If historically I had to maintain and keep up-to-date the contact info of 100’s of people in my address book, with Plaxo I could instead worry about the contact info of just a single person – myself.
Plaxo would do the rest keeping my friends up-to-date on my contact info automatically, and vice versa.
The only real issue was how to bring enough people onto the platform to make it meaningful for everyone. But as this service is extremely viral (the more friends I bring into Plaxo, the easier it gets to maintain *my* address book) – that took care of itself and millions of people now use Plaxo.
Being THE address book synchronizer of the world is a very powerful position to be in, but it seems like that’s the point where Plaxo started fumbling on its strategy (of course now that I say that, Microsoft will probably acquire them next week for $1B and I will look totally stupid… whatever…).

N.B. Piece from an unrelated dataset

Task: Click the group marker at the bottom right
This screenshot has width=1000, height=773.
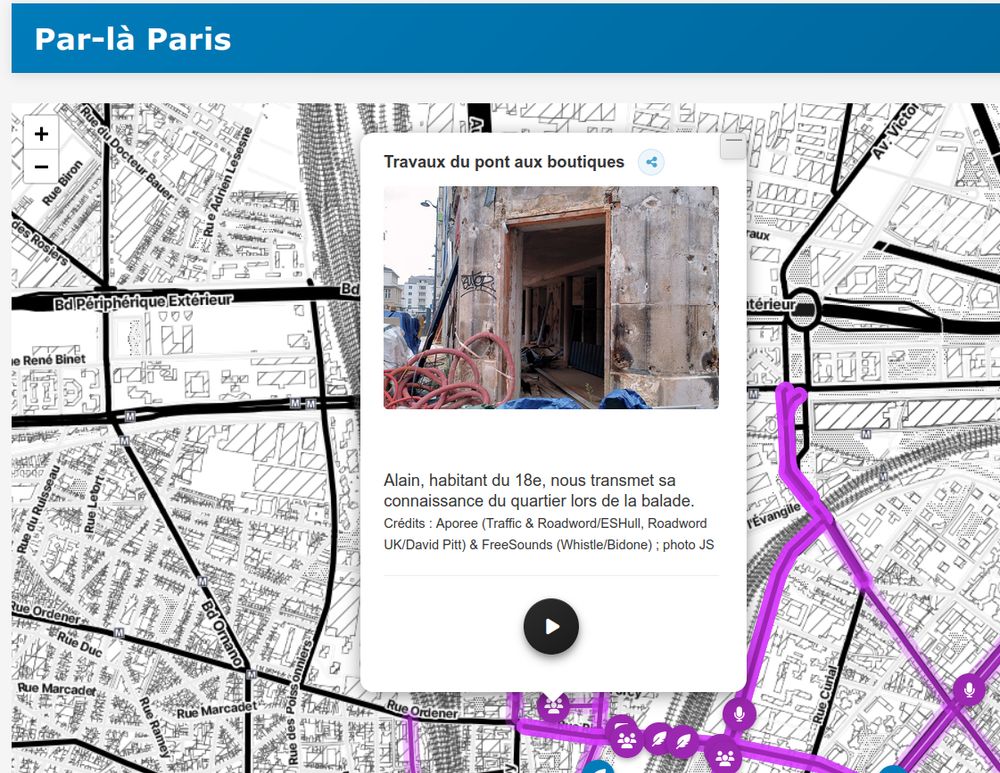Action: (724, 756)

Instead of focusing on its core strategy – being the world’s address book sync’er – they started copying and dog-chasing the flavor-of-the-day companies and tried to become Facebook. I don’t get the whole Plaxo Pulse thing… why do I need to ‘friend’ again the people that I already ‘friended’ within Plaxo when we exchanged our business cards? And once I do that 2nd friending process – what value am I supposed to get?! It’s clear that Plaxo got valuation-envy from Facebook and decided to go in its footsteps. The trouble with that, is that you can only copy what’s already out in the open… if the strategy is not genuinely *your own* strategy, then you have no idea what to do next and why to do it. Which means that almost by definition, if you’re copying someone else’s successful strategy you’re almost doomed to fail. The proof – Pulse is a pathetic copycat of Facebook that adds absolutely zero value (to the user at least… who knows – if they can spin this to some stupid acquirer it might end up adding a lot of value to them…). Last week they even tried to start scraping data out of Facebook (violating FB’s T&C’s…) and use it within Pulse. Ugh…
Now it seems like they’re shopping themselves for $100M. It’s sad to see because this is one rare example of a product that made total sense, which could have made a ton of $$’s by sticking to its core strategy and not trying to copy others. Here’s what I think Plaxo should have done. I offered these ideas to Todd, their co-founder, a couple of years back. But since they obviously chose to become Facebook2, I’ll publish it here. Feel free to take it and build a $1B company out of it:
Plaxo pretty much perfected the product for syncing contact info between me and *my friends*. The next step, and where the honey pot lies, is to let me sync my contact info between me and *businesses* I have a relationship with.
Think about the simple case of moving to a new apartment. It’s a huge headache for me to update all the banks I use, magazines I subscribe to, insurance companies, etc, etc. It takes months to get all of them updated. It’s a similar, or even bigger, nightmare for all those businesses that need to stay in touch with me. They need to put systems and people in place to manage their contact databases, they need to hunt down people after mail is returned or calls aren’t answered, etc, etc.
Introduce "Plaxo for Businesses", and let me share my Plaxo info with businesses the way I do with friends. A business would have to be insane not to pay say $5-per-year-per-client to automatically and permanently maintain a perfect contact record of each of its clients. A magazine that’s printed, shipped and returned probably costs more than $5… If it makes sense for a magazine, it would make sense for pretty much any other business.
It’s rare to have a product that would make so useful for the end user, and would also be so attractive for businesses to pay for . And as this is one of those winner-take-all type of platforms, there ain’t going to be much space for more than 1-2 major players. Plaxo was (and still is, if it wakes up) in a great position to become the world’s address book syncronizer. It might be less sexy than being 17th Facebook, but I think it’s a MUCH better business to be in as the leader. If Plaxo lets this opportunity slip, it’ll be Microsoft (or maybe Yahoo Mail or Gmail/OpenSocial) that takes this. Again. I’d hate to see that happen… 🙁
 Actually – to get this absolutely correct – the app I really loved was Contact.com which was released way before Plaxo even existed (’98 or ’99 I think). Contact.com was founded by Eyal Herzog, one of the smartest Israeli web entrepreneurs who went on to start MetaCafe later. Contact.com was one of the best internet apps ever, and unfortunately it was waaay ahead of its time.
 Is this what Doc Searls refers to as VRM?